La nazionale italiana femminile di pallavolo si prepara al secondo match di Volleyball Nations League 2026. Le azzurre hanno superato all’esordio la Bulgaria con un netto 3-0, iniziando nel migliore dei modi il cammino nella Pool 2. Dopo il debutto vincente, l’Italia di Julio Velasco ha avuto una giornata di recupero e allenamento prima di tornare in campo nella notte tra il 5 e il 6 giugno all’1:00 italiana contro l’Olanda, avversaria sicuramente più impegnativa rispetto alla formazione bulgara.
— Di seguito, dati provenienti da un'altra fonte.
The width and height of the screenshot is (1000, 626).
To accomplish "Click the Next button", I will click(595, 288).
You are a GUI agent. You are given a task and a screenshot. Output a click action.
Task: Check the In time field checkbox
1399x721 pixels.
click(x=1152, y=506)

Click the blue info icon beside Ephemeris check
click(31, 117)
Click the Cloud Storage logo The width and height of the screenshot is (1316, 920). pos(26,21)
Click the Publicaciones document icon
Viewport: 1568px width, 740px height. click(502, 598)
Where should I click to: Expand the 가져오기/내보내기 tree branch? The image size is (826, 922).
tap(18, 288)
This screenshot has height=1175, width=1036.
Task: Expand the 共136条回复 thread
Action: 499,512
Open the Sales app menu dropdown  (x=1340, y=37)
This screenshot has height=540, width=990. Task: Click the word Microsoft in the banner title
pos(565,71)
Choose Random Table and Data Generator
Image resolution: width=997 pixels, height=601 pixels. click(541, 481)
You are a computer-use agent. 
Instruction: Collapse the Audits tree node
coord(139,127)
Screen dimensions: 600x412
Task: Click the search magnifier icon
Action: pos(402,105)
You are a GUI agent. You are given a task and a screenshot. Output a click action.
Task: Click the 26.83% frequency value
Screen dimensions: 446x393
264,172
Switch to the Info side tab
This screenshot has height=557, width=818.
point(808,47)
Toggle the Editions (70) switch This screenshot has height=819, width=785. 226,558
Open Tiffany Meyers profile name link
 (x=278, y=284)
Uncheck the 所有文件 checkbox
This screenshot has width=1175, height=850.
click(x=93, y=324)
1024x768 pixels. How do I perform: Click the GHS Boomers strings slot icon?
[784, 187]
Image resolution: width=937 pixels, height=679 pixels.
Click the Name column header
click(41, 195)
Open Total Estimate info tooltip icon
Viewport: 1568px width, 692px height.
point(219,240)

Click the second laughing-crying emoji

Il match tra Italia e Olanda sarà trasmesso in diretta streaming su DAZN e VBTV, mentre non è prevista la diretta tv in chiaro dell’evento.
La vittoria all’esordio con la Bulgaria
Per l’esordio assoluto nella VNL 2026, Velasco si è affidato a Cambi in regia con Adigwe opposta, Manfredini e Nwakalor al centro, Nervini e Antropova schiacciatrici, con Fersino libero. L’Italia ha dovuto fronteggiare una Bulgaria combattiva soprattutto nel primo set, quando Milanova e Stoyanova hanno provato a mettere in difficoltà la ricezione azzurra. Dopo una fase iniziale equilibrata, il primo vero allungo italiano è arrivato grazie al muro di Antropova e all’ace di Nervini che hanno indirizzato il parziale. Le azzurre hanno poi preso progressivamente fiducia trovando continuità anche con Manfredini e Nwakalor al centro. Importanti anche gli ingressi di Scola e Diop nel finale del primo set.
Nel secondo parziale l’Italia ha alzato ulteriormente il livello del proprio gioco vincendo il set nettamente per 25-16. Nei momenti decisivi le ragazze di Velasco hanno mostrato lucidità e concretezza, riuscendo a chiudere il match sul 27-25 del terzo set, confermando carattere e qualità.
L’impatto di Antropova e Adigwe
Tra le note più positive della serata brasiliana c’è sicuramente l’impatto di Ekaterina Antropova e della giovane Merit Adigwe. L’opposto azzurro ha interpretato con personalità il ruolo di riferimento offensivo, risultando incisiva sia in attacco che a muro, mentre Adigwe ha impressionato per tranquillità e maturità nonostante la grande competizione internazionale. Dopo gli ottimi riscontri ottenuti nei test match di maggio, l’Italia ha dunque confermato di attraversare un buon momento di forma, mostrando un sistema di gioco già piuttosto fluido.